Rabbits can count up to four. Any number above four is hrair - "a lot", or "a thousand".
"Waiting for the other shoe to drop" seems to be the life of many cancer patients and their carers. Once diagnosed with the Big "C", there's always uncertainty about whether it will return; every lump, bump and pain becomes a possible recurrence. Since Christine's original brush with breast cancer in February 2005 we've been through this several times, and it never gets any easier. There are prods and pokes and scans of varying types; mostly (we've been fortunate) the tests are negative, once in a while they aren't. We recently had another shoe drop (Christine was diagnosed with a regional recurrence in lymph nodes in her neck a little over a year ago) but were confident that the treatment she had then would whack it for a few years.
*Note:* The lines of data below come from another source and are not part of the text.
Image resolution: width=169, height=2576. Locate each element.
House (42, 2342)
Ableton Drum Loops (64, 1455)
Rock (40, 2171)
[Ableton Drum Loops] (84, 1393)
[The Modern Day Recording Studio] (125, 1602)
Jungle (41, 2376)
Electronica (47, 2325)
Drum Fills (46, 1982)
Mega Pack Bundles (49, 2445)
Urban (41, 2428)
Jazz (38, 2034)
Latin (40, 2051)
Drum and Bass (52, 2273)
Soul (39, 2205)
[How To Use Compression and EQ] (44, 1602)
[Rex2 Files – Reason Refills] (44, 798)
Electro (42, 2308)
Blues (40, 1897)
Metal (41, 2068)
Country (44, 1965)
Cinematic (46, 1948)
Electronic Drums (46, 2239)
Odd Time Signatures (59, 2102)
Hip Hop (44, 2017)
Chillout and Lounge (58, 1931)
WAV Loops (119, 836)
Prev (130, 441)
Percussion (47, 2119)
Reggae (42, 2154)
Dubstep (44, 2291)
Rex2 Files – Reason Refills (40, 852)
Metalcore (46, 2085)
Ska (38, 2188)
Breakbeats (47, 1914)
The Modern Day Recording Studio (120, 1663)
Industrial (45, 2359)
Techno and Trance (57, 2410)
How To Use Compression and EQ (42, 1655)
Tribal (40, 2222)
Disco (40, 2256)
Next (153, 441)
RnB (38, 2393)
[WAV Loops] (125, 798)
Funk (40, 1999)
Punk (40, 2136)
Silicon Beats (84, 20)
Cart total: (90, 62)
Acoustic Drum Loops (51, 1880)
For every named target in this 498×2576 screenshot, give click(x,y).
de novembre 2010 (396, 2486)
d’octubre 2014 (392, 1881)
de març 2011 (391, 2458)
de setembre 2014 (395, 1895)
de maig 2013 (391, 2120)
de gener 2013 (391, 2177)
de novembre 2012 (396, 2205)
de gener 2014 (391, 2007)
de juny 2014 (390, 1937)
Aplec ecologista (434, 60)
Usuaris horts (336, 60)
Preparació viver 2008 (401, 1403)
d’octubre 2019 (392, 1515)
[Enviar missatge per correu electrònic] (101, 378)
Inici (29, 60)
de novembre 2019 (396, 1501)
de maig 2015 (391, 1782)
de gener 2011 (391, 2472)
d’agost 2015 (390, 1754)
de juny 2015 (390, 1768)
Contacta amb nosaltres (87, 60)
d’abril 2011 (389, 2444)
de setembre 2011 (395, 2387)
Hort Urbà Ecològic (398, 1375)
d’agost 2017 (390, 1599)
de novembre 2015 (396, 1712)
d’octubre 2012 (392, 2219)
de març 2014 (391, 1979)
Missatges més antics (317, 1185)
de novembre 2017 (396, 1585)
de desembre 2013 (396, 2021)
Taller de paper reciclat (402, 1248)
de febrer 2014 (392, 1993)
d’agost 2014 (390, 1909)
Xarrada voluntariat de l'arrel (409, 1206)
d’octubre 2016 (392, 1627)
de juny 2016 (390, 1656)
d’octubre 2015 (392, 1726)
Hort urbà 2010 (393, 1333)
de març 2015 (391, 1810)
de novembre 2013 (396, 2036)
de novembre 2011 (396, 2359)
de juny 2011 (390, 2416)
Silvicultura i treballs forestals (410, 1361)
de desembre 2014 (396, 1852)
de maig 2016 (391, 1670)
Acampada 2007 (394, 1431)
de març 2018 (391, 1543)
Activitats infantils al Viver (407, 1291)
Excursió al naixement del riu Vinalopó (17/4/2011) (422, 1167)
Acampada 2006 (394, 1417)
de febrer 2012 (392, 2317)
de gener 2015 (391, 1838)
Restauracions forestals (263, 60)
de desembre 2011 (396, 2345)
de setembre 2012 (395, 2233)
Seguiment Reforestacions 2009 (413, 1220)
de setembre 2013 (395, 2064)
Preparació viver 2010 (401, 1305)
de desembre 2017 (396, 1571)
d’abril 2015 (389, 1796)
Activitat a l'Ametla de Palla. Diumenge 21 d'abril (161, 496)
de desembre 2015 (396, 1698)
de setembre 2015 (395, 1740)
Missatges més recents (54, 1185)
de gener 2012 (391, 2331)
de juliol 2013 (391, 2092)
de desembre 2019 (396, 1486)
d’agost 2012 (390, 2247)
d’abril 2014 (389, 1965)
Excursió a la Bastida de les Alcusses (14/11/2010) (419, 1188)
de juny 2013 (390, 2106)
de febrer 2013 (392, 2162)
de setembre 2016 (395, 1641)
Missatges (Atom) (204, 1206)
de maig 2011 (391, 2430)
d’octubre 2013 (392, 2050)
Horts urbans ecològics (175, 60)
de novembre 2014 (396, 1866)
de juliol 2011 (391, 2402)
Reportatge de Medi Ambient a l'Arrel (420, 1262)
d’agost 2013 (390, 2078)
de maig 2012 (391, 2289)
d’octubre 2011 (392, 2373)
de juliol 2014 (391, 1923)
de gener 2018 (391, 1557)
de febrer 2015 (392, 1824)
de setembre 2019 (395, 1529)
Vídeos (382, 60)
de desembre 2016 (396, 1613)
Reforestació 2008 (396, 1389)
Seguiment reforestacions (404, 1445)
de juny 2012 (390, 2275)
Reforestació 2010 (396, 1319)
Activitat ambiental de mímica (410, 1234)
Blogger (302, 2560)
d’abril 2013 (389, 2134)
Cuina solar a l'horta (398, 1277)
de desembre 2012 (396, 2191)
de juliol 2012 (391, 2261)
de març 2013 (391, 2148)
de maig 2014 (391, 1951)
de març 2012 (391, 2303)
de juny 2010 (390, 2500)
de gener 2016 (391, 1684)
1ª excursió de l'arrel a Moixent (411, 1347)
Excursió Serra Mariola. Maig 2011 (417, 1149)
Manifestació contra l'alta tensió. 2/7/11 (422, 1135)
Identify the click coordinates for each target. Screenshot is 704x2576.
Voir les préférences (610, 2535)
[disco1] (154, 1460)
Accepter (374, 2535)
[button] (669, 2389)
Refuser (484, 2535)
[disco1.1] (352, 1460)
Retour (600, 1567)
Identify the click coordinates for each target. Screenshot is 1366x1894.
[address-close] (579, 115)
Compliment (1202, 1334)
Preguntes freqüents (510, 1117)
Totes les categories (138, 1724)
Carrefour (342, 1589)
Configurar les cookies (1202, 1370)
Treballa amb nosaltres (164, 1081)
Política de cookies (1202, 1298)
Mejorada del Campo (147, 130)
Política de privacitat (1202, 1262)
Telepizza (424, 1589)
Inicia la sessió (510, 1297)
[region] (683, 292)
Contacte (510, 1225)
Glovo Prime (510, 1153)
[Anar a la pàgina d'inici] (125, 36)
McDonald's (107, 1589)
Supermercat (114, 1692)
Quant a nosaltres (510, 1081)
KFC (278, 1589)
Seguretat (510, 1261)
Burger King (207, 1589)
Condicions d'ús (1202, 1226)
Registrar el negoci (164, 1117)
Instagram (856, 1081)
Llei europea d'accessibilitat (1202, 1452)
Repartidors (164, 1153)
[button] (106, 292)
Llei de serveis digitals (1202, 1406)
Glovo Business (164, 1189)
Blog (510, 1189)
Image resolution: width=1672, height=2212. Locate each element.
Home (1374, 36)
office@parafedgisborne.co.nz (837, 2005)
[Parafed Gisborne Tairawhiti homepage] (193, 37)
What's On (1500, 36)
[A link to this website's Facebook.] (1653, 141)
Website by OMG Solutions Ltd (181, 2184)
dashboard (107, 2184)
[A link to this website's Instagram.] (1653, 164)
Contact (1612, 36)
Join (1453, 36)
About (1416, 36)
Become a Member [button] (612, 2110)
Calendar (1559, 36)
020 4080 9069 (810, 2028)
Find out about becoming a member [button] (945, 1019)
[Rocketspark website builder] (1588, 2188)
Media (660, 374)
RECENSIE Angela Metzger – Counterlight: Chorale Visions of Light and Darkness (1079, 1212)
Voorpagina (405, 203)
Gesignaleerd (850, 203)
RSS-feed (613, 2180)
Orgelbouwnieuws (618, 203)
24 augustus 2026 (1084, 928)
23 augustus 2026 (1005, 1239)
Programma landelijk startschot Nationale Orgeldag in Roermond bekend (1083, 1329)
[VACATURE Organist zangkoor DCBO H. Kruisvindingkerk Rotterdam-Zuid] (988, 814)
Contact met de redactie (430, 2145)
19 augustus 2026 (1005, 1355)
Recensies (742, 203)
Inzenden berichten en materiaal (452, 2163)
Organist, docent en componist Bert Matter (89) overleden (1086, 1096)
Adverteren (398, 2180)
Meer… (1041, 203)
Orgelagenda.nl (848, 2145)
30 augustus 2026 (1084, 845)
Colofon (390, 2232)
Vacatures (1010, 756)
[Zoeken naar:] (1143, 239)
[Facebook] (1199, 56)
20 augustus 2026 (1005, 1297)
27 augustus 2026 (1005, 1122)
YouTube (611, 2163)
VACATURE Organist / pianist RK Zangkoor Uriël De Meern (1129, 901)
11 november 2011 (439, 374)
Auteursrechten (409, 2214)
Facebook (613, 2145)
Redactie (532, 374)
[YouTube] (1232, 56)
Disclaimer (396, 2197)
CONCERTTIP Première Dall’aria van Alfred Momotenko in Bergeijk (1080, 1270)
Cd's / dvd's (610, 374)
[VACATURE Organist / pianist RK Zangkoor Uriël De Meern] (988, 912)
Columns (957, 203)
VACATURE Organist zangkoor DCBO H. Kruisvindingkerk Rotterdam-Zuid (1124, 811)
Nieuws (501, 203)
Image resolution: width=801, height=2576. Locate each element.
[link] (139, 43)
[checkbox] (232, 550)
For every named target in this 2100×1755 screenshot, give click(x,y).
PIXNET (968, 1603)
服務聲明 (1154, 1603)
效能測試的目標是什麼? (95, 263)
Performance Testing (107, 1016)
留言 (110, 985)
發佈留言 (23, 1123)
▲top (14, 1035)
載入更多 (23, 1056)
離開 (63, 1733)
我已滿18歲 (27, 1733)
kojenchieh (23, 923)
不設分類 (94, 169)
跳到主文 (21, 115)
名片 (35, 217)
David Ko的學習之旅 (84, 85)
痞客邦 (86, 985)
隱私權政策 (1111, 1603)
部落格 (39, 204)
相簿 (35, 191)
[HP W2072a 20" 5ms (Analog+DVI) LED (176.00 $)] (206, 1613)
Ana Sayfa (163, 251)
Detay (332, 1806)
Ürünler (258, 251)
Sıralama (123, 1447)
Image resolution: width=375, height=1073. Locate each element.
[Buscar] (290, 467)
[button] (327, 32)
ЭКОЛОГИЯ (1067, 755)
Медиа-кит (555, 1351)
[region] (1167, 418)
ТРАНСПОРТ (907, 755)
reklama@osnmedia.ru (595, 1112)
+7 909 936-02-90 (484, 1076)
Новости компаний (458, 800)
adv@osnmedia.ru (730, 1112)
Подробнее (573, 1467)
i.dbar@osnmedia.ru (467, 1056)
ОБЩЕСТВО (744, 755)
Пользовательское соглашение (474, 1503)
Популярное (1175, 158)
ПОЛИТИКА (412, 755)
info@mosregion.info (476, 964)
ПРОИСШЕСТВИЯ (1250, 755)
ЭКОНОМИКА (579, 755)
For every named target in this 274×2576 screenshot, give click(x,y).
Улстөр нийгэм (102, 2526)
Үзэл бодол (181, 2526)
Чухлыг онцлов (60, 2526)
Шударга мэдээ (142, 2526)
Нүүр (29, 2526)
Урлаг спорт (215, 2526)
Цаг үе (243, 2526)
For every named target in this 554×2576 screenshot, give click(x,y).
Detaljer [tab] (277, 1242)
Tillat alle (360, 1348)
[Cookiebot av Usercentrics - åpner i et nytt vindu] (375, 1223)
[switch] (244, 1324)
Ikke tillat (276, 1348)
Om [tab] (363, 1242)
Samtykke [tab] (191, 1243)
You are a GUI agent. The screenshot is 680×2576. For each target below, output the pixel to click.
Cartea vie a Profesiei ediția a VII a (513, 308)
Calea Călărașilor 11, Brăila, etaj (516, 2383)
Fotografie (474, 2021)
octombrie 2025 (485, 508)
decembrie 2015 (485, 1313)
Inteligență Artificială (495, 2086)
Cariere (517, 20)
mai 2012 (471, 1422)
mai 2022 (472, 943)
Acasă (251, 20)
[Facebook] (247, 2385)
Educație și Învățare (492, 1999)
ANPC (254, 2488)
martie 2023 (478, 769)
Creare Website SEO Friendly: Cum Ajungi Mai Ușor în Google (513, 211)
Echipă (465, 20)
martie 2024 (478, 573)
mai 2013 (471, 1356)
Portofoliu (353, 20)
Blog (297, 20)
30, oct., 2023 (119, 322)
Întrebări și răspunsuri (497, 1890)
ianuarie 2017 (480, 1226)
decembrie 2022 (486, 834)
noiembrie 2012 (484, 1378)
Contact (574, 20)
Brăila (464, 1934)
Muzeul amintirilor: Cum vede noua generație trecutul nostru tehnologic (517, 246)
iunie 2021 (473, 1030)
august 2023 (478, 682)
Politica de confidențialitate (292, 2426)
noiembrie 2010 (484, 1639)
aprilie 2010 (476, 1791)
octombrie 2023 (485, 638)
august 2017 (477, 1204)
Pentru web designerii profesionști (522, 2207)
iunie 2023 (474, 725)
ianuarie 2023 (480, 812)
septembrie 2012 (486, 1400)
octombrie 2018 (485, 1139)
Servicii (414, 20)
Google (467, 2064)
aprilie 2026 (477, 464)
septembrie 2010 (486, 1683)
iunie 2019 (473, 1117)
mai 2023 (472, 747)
Fast forward to a few weeks ago. Just about a year after finishing the last round of her (second) chemotherapy treatment she was getting headaches of increasing intensity. This, coupled by her fatigue, prompted her to go for a checkup. Her oncologist suggested an MRI, and so yesterday we hied off to Sacramento to have the poor lass stuck in a tube for an hour while various electromagnetic wossnames whirled and clanked around her. Tests over, the waiting began for the results, which came back in today.
Suffice to say, we've had another shoe drop, the third in just under five years. The MRI showed a small growth of uncertain nature in her brain, and because one of the places that breast cancer metastasizes is the brain, this has aroused enough suspicion that her oncologist recommended that she have gamma knife treatment and a third course of chemotherapy.
She called me today while I was out visiting friends. The conversation went along these lines:
Christine: So, do you want the good news first, or the bad news?
Me: Good news.
Christine: I got the kitchen cleaned up!
Me: Oh, well done you! And the bad news...? (As though I didn't know what it was going to be.)
Christine: I got a phone call, the results are in.
Me: And...?
Christine: They found something in the scan.
Me: Well, FART!
Christine: My response exactly.
The rest is predictable. I came home, shaking slightly. Now we have to tell Tessie, who at 11 years of age, has been through so much, with good grace, courage and resilience. But we'll all be scared. It's not just lumps and bumps now, and we have no idea how many more shoes there are to drop. Hopefully, it won't be hrair.